Czy macie już wakacyjne plany? W tej chwili wiele osób tkwi w zawieszeniu. Rząd zdejmuje obostrzenia, które zostały wprowadzone w związku z epidemią koronawirusa. Nie oznacza to jednak, że niebezpieczeństwo pandemii jest już zażegnane.
Ministerstwo Zdrowia każdego dnia monitoruje kolejne przypadki zakażonych wirusem COVID 19. Polska gospodarka powoli jest odmrażana. Łukasz Szumowski, minister zdrowia podkreśla, że sytuacja nadal nie jest bezpieczna. Rekomenduje między innymi, aby unikać organizacji dużych imprez towarzyskich i rodzinnych. Zachęca do spędzania czasu w najbliższym otoczeniu domowników.
Kilka dni temu otworzyły się hotele. Oznacza to, że będziemy mogli wyjechać na wakacje? Rząd nie wydał jeszcze oficjalnej rekomendacji dotyczącej wakacji. Z pewnością rządzący będą zachęcać do spędzenia urlopu w kraju.
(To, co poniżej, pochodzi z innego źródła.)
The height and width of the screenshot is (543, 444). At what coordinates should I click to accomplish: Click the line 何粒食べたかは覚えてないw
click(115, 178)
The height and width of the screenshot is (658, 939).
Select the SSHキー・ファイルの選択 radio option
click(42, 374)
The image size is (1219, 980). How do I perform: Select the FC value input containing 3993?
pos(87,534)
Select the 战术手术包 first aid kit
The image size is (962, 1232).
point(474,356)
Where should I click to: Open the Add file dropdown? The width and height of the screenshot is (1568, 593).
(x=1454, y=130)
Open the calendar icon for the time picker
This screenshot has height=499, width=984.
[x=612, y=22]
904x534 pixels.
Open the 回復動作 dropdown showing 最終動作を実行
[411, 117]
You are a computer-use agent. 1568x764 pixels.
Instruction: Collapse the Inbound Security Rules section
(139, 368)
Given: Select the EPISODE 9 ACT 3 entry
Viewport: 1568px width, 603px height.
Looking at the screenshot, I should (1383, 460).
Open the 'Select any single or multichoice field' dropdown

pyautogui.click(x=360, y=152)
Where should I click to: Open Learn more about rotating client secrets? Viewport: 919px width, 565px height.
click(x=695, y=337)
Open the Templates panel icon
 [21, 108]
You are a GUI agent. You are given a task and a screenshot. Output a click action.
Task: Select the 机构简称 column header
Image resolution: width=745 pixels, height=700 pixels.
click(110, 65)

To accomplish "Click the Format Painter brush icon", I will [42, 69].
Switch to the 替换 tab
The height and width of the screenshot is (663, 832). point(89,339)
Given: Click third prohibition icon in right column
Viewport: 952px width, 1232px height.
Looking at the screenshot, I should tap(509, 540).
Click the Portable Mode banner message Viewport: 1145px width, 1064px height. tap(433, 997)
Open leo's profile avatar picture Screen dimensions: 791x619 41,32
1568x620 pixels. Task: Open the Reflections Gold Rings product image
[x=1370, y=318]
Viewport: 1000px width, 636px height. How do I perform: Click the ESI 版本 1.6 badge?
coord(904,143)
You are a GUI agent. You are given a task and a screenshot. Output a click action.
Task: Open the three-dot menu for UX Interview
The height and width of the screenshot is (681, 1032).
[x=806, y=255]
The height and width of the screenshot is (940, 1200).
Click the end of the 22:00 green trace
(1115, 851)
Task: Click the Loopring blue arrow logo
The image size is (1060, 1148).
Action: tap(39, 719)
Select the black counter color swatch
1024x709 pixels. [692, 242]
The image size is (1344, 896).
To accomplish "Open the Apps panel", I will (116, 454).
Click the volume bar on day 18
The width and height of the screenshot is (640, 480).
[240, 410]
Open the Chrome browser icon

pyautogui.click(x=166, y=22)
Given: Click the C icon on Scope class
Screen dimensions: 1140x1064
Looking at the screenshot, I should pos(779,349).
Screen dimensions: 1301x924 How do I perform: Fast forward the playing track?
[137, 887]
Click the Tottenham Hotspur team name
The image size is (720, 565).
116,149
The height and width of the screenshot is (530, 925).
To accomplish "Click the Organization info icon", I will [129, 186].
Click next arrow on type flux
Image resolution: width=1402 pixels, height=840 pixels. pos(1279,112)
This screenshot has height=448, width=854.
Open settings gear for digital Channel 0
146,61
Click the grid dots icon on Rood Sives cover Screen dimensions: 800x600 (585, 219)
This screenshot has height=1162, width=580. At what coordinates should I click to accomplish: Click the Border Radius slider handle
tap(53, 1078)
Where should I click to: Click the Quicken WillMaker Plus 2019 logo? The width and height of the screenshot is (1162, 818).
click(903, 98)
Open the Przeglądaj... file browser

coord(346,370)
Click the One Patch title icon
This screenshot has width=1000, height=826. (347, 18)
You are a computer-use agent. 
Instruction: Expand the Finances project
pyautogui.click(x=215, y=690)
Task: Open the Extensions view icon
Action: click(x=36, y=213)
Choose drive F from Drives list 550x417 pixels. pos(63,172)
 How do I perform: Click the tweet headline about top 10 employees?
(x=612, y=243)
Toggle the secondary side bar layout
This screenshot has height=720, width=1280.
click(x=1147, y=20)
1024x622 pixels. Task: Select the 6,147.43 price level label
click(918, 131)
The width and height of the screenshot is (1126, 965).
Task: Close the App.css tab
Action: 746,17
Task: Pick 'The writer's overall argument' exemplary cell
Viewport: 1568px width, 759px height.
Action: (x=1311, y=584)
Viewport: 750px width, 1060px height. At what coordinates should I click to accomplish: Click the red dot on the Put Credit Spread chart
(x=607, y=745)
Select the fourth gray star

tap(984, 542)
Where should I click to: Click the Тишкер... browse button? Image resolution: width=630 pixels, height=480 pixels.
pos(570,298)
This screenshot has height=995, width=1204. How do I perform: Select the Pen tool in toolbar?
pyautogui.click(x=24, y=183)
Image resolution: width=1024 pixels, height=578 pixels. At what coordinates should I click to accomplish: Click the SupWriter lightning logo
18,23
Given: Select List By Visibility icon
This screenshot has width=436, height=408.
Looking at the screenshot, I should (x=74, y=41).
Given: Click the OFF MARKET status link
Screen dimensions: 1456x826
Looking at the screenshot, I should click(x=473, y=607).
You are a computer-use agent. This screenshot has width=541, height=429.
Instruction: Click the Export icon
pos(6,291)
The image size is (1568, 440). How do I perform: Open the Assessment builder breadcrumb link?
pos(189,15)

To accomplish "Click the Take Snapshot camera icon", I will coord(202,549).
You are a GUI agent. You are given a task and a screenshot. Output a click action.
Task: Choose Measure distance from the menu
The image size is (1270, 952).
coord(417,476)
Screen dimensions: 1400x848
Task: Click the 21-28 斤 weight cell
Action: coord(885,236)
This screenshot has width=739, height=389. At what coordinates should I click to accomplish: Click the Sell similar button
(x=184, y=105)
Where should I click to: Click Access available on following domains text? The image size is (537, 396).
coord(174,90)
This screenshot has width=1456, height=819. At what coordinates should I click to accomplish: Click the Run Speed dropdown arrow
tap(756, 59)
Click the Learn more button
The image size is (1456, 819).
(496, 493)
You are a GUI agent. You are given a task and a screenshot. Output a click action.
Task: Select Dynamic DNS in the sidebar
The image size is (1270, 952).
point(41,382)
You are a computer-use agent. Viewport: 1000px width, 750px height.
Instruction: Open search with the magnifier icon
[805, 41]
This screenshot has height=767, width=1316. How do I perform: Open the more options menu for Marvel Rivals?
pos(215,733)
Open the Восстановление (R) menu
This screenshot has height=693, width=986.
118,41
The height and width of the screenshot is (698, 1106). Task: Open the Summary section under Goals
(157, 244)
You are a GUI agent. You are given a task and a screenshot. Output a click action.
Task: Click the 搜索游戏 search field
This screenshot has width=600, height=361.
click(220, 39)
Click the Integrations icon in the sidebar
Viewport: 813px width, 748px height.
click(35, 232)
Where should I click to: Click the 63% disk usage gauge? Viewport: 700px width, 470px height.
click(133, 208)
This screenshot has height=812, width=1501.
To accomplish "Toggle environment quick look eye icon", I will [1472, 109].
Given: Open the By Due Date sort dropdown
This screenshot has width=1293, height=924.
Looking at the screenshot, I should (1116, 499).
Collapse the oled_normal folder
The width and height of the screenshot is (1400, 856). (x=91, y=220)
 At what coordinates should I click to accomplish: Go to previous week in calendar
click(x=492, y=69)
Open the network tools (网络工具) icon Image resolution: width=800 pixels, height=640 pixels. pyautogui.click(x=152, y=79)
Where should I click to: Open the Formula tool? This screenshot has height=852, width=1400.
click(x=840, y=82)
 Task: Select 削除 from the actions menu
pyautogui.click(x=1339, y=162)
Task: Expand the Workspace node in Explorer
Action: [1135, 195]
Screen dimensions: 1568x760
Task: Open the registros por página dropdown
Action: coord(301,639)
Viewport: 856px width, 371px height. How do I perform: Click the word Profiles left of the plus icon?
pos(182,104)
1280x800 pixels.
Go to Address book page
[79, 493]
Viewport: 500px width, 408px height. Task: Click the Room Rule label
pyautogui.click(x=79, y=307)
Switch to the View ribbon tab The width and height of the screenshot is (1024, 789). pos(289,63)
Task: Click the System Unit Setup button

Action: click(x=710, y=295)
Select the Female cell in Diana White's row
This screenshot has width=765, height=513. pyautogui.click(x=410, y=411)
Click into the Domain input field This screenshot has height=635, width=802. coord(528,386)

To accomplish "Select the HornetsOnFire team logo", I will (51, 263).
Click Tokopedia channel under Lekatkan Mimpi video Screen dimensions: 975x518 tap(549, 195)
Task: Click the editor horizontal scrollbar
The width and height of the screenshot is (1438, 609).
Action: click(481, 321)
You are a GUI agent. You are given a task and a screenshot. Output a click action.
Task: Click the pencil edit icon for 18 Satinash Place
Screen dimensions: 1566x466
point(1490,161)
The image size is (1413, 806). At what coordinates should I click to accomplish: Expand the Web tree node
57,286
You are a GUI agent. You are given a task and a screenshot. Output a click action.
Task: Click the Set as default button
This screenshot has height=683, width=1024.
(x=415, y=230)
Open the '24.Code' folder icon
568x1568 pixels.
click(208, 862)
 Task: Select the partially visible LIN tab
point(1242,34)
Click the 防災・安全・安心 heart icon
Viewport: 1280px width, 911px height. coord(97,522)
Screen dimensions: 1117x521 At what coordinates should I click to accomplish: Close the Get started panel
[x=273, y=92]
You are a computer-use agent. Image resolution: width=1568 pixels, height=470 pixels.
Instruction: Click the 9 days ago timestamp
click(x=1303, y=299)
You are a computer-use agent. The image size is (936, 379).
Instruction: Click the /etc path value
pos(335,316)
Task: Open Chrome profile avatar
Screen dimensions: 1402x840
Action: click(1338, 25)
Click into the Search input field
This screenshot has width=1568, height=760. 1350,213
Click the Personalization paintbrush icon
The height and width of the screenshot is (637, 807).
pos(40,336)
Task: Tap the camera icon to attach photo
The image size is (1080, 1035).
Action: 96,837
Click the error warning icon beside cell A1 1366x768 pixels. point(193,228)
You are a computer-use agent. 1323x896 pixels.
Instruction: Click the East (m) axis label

Przygotowano nawet nowy program dla Polaków. 1000 plus na wakacje. To program, który miałby wesprzeć polską turystykę. Pieniądze mieliby dostawać pracownicy zatrudnieni na umowę o pracę zarabiające mniej niż średnia krajowa (aktualnie około 5,2 tys. złotych). Bon turystyczny będzie można przeznaczyć na wakacje wyłącznie w Polsce. Jak zapowiedziała wiceminister Emilewicz, program działałby nie tylko w tym roku.
Sytuacja epidemiologiczna w kraju i na świecie nadal jest rozwojowa. Wciąż przybywa zakażonych koronawirusem. Kraje powoli odmrażają gospodarkę. Nie jest jednak pewne czy będą przyjmowali turystów.
Aktualnie osoby, które wracają zza granicy do Polski muszą przejść 14-dniową kwarantanne. To z pewnością zniechęca wielu miłośników podróżowania.
Czy są miejsca poza granicami naszego kraju gdzie będziemy mogli pojechać? Wiceminister rozwoju Andrzej Gut-Mostowy w wywiadzie dla "Rzeczpospolitej" przyznał, że są kraje, gdzie ryzyko zachorowania nie jest dziś tak duże jak na zachodzie Europy czy w Stanach Zjednoczonych. Chodzi o kraje z Grupy Wyszehradzkiej, czyli: Czechy, Słowację, Węgry.